Premios BiC

Diversas Comunidades Autónomas ya han procedido a modificar sus sistemas de receta electrónica de cara a facilitar a los pacientes la retirada de tratamientos en el actual contexto de confinamiento domiciliario y reducir las visitas a centros de salud y farmacias.

Esta mayor flexibilidad en la retirada de medicamentos en farmacias —en especial en renovaciones— es una de las “medidas excepcionales” reclamadas por el Consejo General de Farmacéuticos en la actual crisis originada por el coronavirus. El objetivo final es mantener la accesibilidad y calidad de la prestación farmacéutica.

El CGCOF ya había pedido que, en la actual crisis del coronavirus, se flexibilizasen los criterios de retirada de tratamientos.

Una de las primeras Administraciones que actuó al respecto fue Canarias. En la región insular, los pacientes pueden renovar mediante llamada telefónica sus tratamientos crónicos que hayan caducado en su hoja de medicación, sin necesidad de desplazarse físicamente a la consulta médica. Esta renovación telefónica también ha sido adoptada, por ejemplo, en Andalucía y Comunidad Valenciana. En este caso, la renovación supone la ampliación automática para los próximos dos meses.

Flexibilizar fechas de retirada de tratamientos

En otras regiones, como Cataluña, las medidas tomadas incluyen alargar los intervalos de planes terapéuticos en la medicación de pacientes crónicos a fin de que el paciente pueda retirar varios envases del mismo tratamiento en la misma visita a la farmacia.

Otra iniciativa semejante es la de flexibilizar los plazos de renovación de medicamentos para que, en el caso de polimedicados, puedan retirar el mayor número posible de sus tratamientos en una única visita (aunque en condiciones normales aún no pudiesen hacerlo en alguno de ellos por cuestión de plazos). Por ejemplo, en Aragón se ha decidido que los tratamientos de larga duración se prescribirán “con una duración de 90 días a través de receta electrónica”.

Baleares también ha anunciado que facilitaría esta doble vía. Por un lado, se permite recoger la retirada de tratamientos en la farmacia con una antelación de 15 días (en lugar de 10).
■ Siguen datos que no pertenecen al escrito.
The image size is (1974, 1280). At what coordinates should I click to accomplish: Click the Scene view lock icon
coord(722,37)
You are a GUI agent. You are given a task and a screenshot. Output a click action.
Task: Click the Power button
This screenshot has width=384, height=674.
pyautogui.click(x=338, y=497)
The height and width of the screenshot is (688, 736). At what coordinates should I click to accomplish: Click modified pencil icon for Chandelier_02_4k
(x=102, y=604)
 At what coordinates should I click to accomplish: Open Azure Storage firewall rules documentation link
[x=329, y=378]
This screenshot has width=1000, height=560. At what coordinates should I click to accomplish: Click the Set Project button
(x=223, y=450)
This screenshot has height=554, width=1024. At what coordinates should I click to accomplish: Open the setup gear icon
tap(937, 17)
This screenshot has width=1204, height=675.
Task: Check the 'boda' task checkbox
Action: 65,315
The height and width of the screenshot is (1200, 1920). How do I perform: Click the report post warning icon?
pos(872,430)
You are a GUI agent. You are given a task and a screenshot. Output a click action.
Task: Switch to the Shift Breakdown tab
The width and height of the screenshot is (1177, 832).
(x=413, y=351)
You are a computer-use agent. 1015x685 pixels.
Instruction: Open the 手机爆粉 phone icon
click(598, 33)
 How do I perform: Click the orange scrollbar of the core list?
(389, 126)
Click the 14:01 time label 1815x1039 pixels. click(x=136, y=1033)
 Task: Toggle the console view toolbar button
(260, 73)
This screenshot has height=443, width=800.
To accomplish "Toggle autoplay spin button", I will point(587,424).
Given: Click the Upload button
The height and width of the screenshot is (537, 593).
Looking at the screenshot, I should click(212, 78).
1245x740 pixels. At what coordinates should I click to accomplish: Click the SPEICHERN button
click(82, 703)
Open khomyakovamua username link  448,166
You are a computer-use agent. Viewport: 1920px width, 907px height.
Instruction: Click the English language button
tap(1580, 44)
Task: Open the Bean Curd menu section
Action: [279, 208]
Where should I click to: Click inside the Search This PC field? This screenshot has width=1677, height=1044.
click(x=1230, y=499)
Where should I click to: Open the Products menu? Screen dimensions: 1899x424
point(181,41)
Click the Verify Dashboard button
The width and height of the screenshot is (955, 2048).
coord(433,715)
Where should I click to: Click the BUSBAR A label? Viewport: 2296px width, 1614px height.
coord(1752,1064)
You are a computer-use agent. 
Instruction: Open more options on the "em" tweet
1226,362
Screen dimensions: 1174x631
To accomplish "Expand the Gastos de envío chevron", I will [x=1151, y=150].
Por otro, los tratamientos con aviso de renovación próxima se irán prorrogando automáticamente por 2 meses, “siempre y cuando tengan una fecha de próxima recogida programada”, concretan desde el Servicio de Salud balear. No obstante, aún habría un 17 por ciento que “por cuestiones técnicas” no se han podido renovar automáticamente, reconoce la Administración.

En Cantabria, la Consejería de Sanidad ha desarrollado nueva versión de la aplicación de la receta electrónica que elimina la necesidad del número de hoja de tratamiento para la retirada de medicamentos en la farmacia. En adelante, el paciente no tendrá necesidad de aportar, además de la tarjeta sanitaria, el PIN o número de orden de la hoja de tratamiento para retirar los medicamentos de la farmacia.

“Se trata de una mejora significativa que ya se pensaba implementar, pero que hemos agilizado para reducir la presencia innecesaria de pacientes en los centros de salud», indica el consejero de Sanidad regional, Miguel Rodríguez, en alusión a la crisis del coronavirus.

Mientras, en Castilla y León, Consejería y colegios farmacéuticos concretarán de forma inminente un nuevo procedimiento —en consonancia con los anteriores—. El mismo “permitirá reducir las visitas innecesarias a los centros de salud y las farmacias y evitar contactos y posibles contagios que afecten tanto a los profesionales del sector como a los pacientes que acuden a estos centros sanitarios”, han avanzado ambas partes.

Por su parte, la Consejería de Sanidad de la Comunidad de Madrid ha renovado de forma automatizada todas las recetas prescritas a los pacientes con enfermedad crónica, por un período de 90 días. Esta medida, ya implementada, se lleva a cabo para evitar que la población acuda a los centros de salud y, con ello, minimizar el riesgo de transmisión del coronavirus entre los profesionales de los 430 dispositivos de Atención Primaria de la región y la población más vulnerable.